The world will need a lot more oil from OPEC+ as global demand is on track to return to pre-pandemic levels at the end of next year, the International Energy Agency said on Friday, just a few weeks after saying long-term oil production must decline to reduce emissions.
“OPEC+ needs to open the taps to keep the world oil markets adequately supplied,” the Paris-based energy watchdog said, adding that rising demand and countries’ short-term policies were at odds with the IEA’s call to end new oil, gas and coal funding in a stark report issued last month.
“In 2022 there is scope for the 24-member OPEC+ group, led by Saudi Arabia and Russia, to ramp up crude supply by 1.4 million barrels per day (bpd) above its July 2021-March 2022 target,” it said in its monthly oil report.
Oil prices were trading near a two-year high of nearly $73 a barrel on Friday, and were on track for a third week of gains, buoyed by optimism about demand recovery.
OPEC+ agreed in April to gradually ease oil output cuts from May to July and confirmed the decision at a meeting on June 1.
Meeting the restored demand is “unlikely to be a problem”, the IEA said, forecasting that OPEC+ will still have 6.9 million bpd of effective spare capacity after July and that Iran’s talks with world powers could free its oil supply from U.S. sanctions.

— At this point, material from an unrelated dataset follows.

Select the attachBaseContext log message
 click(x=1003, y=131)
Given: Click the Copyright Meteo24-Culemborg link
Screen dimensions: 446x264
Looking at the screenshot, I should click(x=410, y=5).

“If sanctions on Iran are lifted, an additional 1.4 million bpd could be brought to market in relatively short order.”
The IEA shocked the energy industry with its “Net Zero by 2050” report on May 18, saying investors should not fund new fossil fuel projects if the world wants to reach goals on reining in emissions causing rising temperatures by mid-century.
“This roadmap notes that most pledges by countries are not yet underpinned by near-term policies and measures,” the IEA said on Friday.
“Oil demand looks set to continue to rise, underlining the enormous effort required to get on track to reach stated ambitions.”